• **What the exercise asks**: Return an exact copy of the lines from the one holding "Screen dimensions: 480x364" to the end of the data, including both the starting and final lines. Leave the pictures out.

Saved data entries
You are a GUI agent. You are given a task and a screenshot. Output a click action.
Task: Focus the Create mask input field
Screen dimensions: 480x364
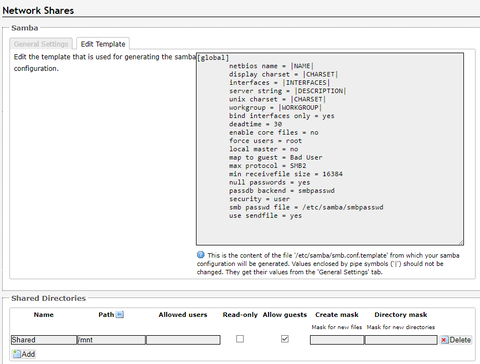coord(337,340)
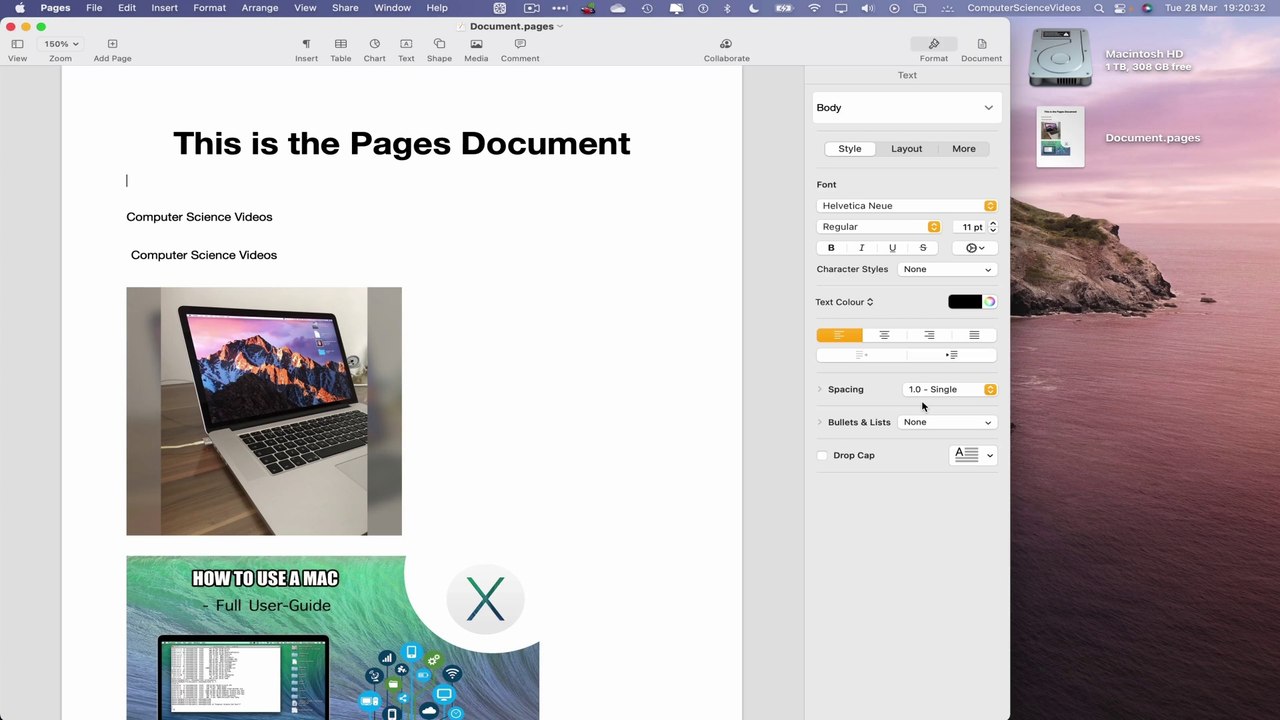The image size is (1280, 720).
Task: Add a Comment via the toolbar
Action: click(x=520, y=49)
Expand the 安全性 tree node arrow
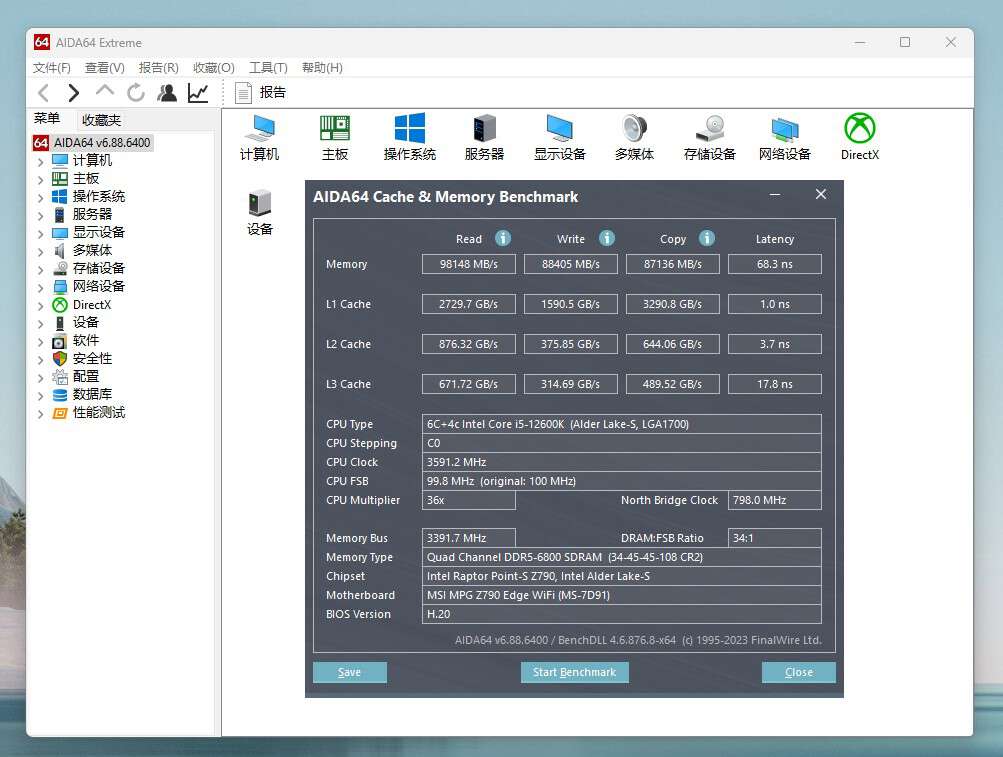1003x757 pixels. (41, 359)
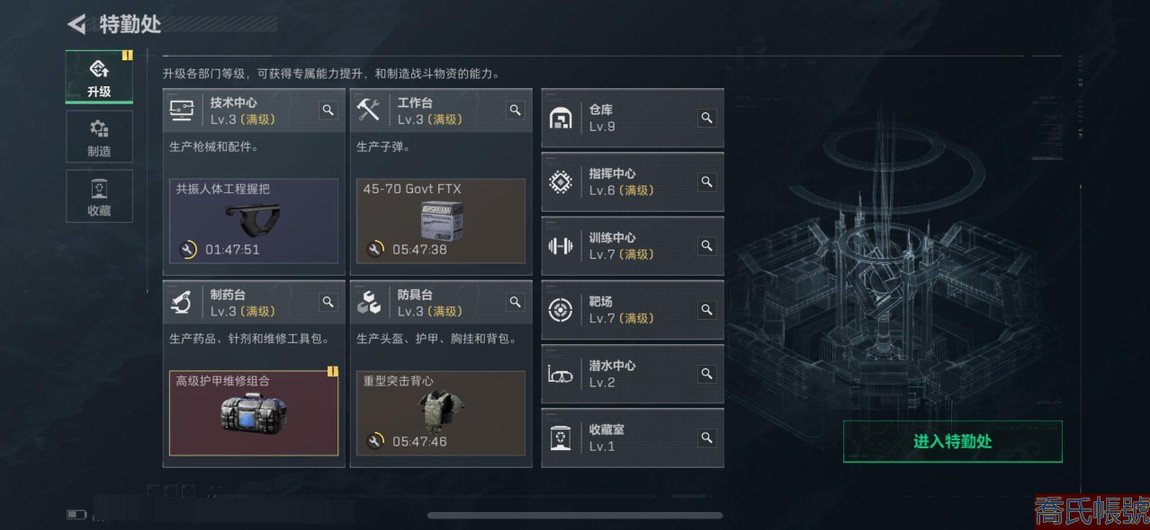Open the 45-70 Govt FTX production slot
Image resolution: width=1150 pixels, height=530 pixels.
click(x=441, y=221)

• **Output**:
Screen dimensions: 480x364
coord(337,340)
The image size is (1280, 720).
Task: Add a Comment via the toolbar
Action: click(x=520, y=49)
Expand the 安全性 tree node arrow
1003x757 pixels. (41, 359)
Open the 45-70 Govt FTX production slot
Image resolution: width=1150 pixels, height=530 pixels.
click(x=441, y=221)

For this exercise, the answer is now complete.